In view of the debt crisis that affects almost all sectors in the Greek economy both public sector and private sector unions had to revise their previous strategies of social dialogue and compromising politics. The Greek government’s policy was to turn to the IMF without neither searching for alternative methods for the administration of the public debt within the framework of the EU nor trying to proceed to talks for the prolongation of the debt repayment period and similar solutions. The requirements of this solution inscribed in the Memorandum imposed by the Troika were the implantation of a very strict austerity economic program, the further deregulation of labor relations, and the privatization of public enterprises (banks, energy, telecommunications, ports, etc).

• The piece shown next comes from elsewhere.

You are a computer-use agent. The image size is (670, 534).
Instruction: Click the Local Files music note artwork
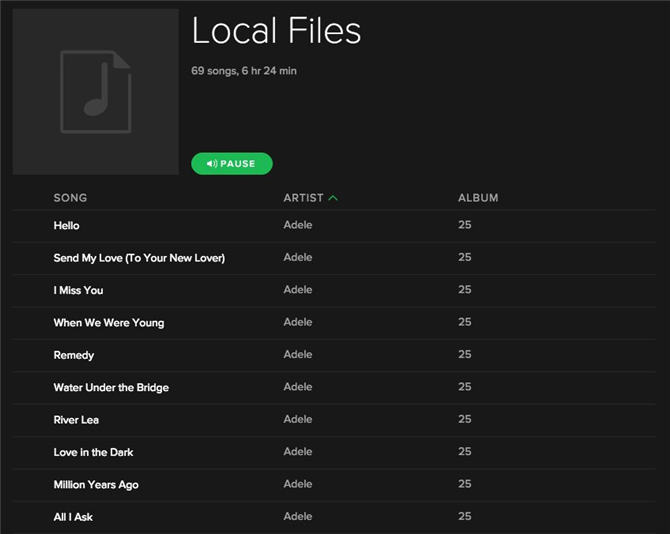click(x=96, y=92)
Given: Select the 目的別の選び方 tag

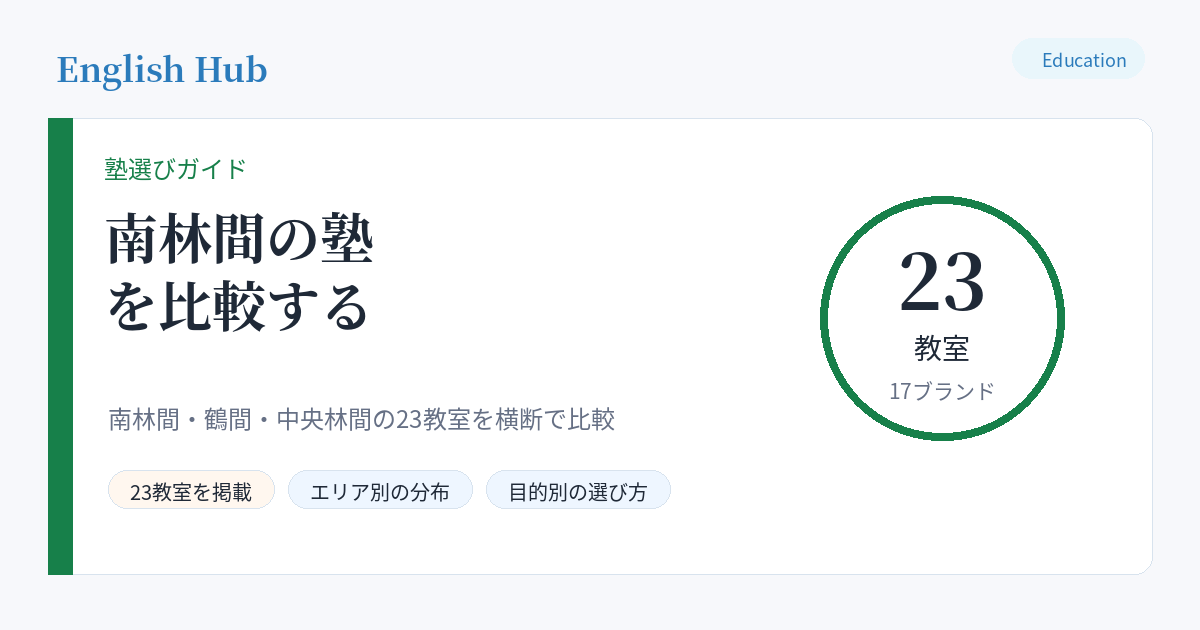Looking at the screenshot, I should click(x=578, y=490).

The majority of the unions’ officers who are mainly members and high-ranking executives of the governing party as well as those who are members of the official opposition party (Nea Dimokratia) prioritize “social dialogue” as their main strategic goal.

This strategy is regarded by many trade unionists, not only from the traditional and radical left, at least as unsuccessful due to the aggressiveness of the government’s policy and the employers’ impatience for profitability not considering the needs of their employees. An exception to the employers’ aggressiveness comes at present from the part of small and medium enterprises and their collective organizations. For example, the merchant and craftsmen unions (National Confederation of Hellenic Commerce-ESEE and General Confederation of Professionals, Craftsmen and Merchants- GSEVEE respectively) experience the burdens of the economic crisis since their profits have fallen rapidly due to the decrease of the purchasing power of workers and employees. The latter have to face lay-offs and wage losses. Prices of basic goods (food, education, health, transportation etc.) have risen and inflation stands at 5.5%. Bazaars, flea markets, and cheap Chinese products are now the “main street” characteristic features. Despite this tension between industrialists and bankers on the one side and SMEs and workers on the other the big unions and the General Confederation of Greek Workers (GSEE) signed a three-year collective labor agreement with 0% wage increases in the name of maintaining jobs. Thus, the majority of the first and second-degree unions (federations and labor centers) were left to fight against the second reform imposed by the Troika’s memorandum that is the social security bill. During the period between February and July 2010 several one-day general strikes were organized mainly by public employees’ unions (ADEDY is their confederation) and GSEE which were unsuccessful protests because they were not incorporated in a strategic plan for escalating the struggle towards the overthrow of the government’s policies.

Workers and employees were disappointed and with the exception of the huge demonstration on May 5th, the strikes were not accompanied by mass marches or occupations and other protest activities. As a result, for the time being, the main way for the majority of workers and employees to express their dissatisfaction against the government’s and the employers’ policies is through elections. On November 7 and 14 at the regional and local elections, new political formations created by former and existing members of PASOK are expected to gain a great part of PASOK’s votes on a “Down With the Memorandum” political platform. This kind of worker electoralism is a long-term historical political phenomenon in Greece, since the post-WW II period. Trade unions went through hard times during this period (lay-offs, exiles, expatriations or/and incarcerations of trade unionists, union-busting by governments and employer-driven thugs etc) leading them to seek protection by left-wing and political center parties in exchange for their submission to the party’s policy goals. Following the 1974 regime change this condition did not change. Even the conservative party (Nea Dimokratia) created its own trade union factions when it lost government power in 1981. With a few exceptions such as the new unions of precariously working people this is the prevailing order in the Greek union sector. And it is not encouraging for the workers.